• **Extrait du texte**:

▶

Maharaja Pariksit se montrait fort impatient d'en entendre encore davantage sur Krsna. Aussi, après avoir achevé le récit de l'enlèvement de Subhadra, Sukadeva Gosvami entreprit d'en entamer un autre.

Il y avait, dans la ville de Mithila, capitale du royaume de Videha, un brahmana grhastha du nom de Srutadeva, et qui portait à Krsna une grande dévotion. Tout à fait conscient de Krsna, et toujours engagé dans Son service, il jouissait d'une parfaite sérénité et d'un détachement absolu de la matière. Il possédait en outre une vaste érudition, et n'avait d'autre désir que de se trouver pleinement établi dans la Conscience de Krsna. Bien que grhastha, il ne se donnait jamais grand mal pour acquérir les biens nécessaires à la vie; il préférait s'accommoder de ce qui lui venait sans trop d'efforts, et vivait ainsi, tant bien que mal. Chaque jour, il veillait à se procurer tout juste de quoi maintenir sa famille, et rien de plus. Tel était son destin. Le brahmana n'avait nul désir de posséder plus que le nécessaire, et c'est en toute paix qu'il pouvait ainsi se soumettre aux principes régissant la vie d'un brahmana, suivant les normes scripturaires.

Par fortune, le roi de Mithila était un aussi bon bhakta que le brahmana Srutadeva. Ce roi célèbre avait nom Bahulasva. Sa réputation d'excellent monarque solidement fondée, il ne nourrissait pas la moindre ambition d'étendre son royaume à seule fin d'accroître ses plaisirs matériels. Ainsi, et le brahmana Srutadeva et le roi Bahulasva vivaient à Mithila en purs dévots de Krsna.

Krsna, fort miséricordieux envers ces deux bhaktas, demanda un jour à Son conducteur, Daruka, de mener Son char jusqu'à la capitale de Mithila. L'escortaient de grands sages, parmi lesquels Narada, Vamadeva, Atri, Vyasadeva, Parasurama, Asita, Aruni, Brhaspati, Kanva, Maitreya et Cyavana. Krsna et les sages traversèrent de nombreux villages et villes, et partout, les citoyens les reçurent avec grand respect et leur rendirent un culte au moyen de divers articles. Lorsque les citoyens d'une localité s'approchaient du Seigneur pour Le contempler, et que tous se trouvaient rassemblés en un lieu, on aurait dit que se trouvait présent le soleil entouré de ses divers satellites. Ce voyage conduisit Krsna et Son escorte à travers les royaumes d'Anarta, de Dhanva, de Kurujangala, de Kanka, de Matsya, de Pancala, de Kunti, de Madhu, de Kekaya, de Kosala et d'Arna, en sorte que les habitants, hommes et femmes, de tous ces lieux purent voir Sri Krsna face à face. Ils connurent alors un bonheur céleste, et une véritable fontaine d'affection et d'amour s'épancha de leur coeur pour rejaillir sur le Seigneur. Lorsqu'ils virent Son visage, il leur sembla boire un doux nectar à travers leurs yeux. Devant Sri Krsna, tous les faux concepts, nés de l'ignorance, se dissipèrent. Traversant les divers royaumes que nous avons nommés, Krsna recevait la visite de nonbreuses personnes désireuses de Le rencontrer, et à tous Il accordait, d'un simple regard, toute heureuse fortune, les libérant de toutes formes d'ignorance. En certains lieux, les devas se joignaient aux humains, et leur glorification du Seigneur purifiait l'atmosphère de tous les éléments de mauvais augure, dans toutes les directions. Ainsi, peu à peu, Krsna finit par atteindre le royaume de Videha.

◀

• **Données**:
▶

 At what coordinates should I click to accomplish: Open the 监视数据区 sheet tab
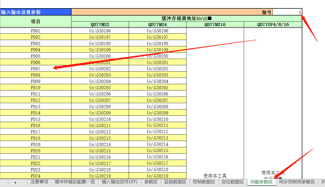175,182
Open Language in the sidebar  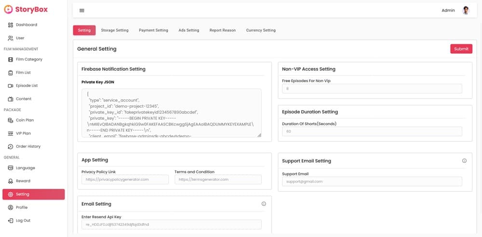[x=25, y=168]
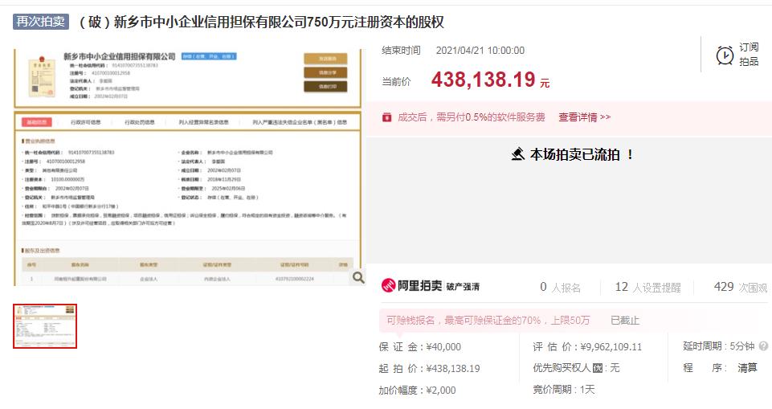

◀

• **Travail à faire**:
[A] Dans l'extrait, quel est le nom du roi de Mithila ?
[B] Recopiez à l'identique le passage de l'extrait allant de « Par fortune, le » jusqu'à « dévots de Krsna. ».
[C] Reprenez le récit du voyage de Krsna vers Mithila et poursuivez-le à partir de sa dernière phrase.
Les lignes constituent un matériau à part, indépendant de l'extrait.

• **Résultats par tâche**:
[A] Le roi de Mithila s'appelait Bahulasva.

[B]
Par fortune, le roi de Mithila était un aussi bon bhakta que le brahmana Srutadeva. Ce roi célèbre avait nom Bahulasva. Sa réputation d'excellent monarque solidement fondée, il ne nourrissait pas la moindre ambition d'étendre son royaume à seule fin d'accroître ses plaisirs matériels. Ainsi, et le brahmana Srutadeva et le roi Bahulasva vivaient à Mithila en purs dévots de Krsna.

[C]
Lorsque les citoyens apprirent l'arrivée du Seigneur, ils en éprouvèrent tous un bonheur sans bornes. Chargés de présents, ils accoururent pour L'accueillir. Dès qu'ils virent Krsna, leur coeur s'épanouit, baigné de félicité, comme une fleur de lotus qui s'ouvre au lever du soleil. Quant aux illustres sages, ils n'en avaient jamais qu'entendu les noms; mais voilà que par la miséricorde de Sri Krsna, ils pouvaient les contempler, et avec eux le Seigneur en Personne.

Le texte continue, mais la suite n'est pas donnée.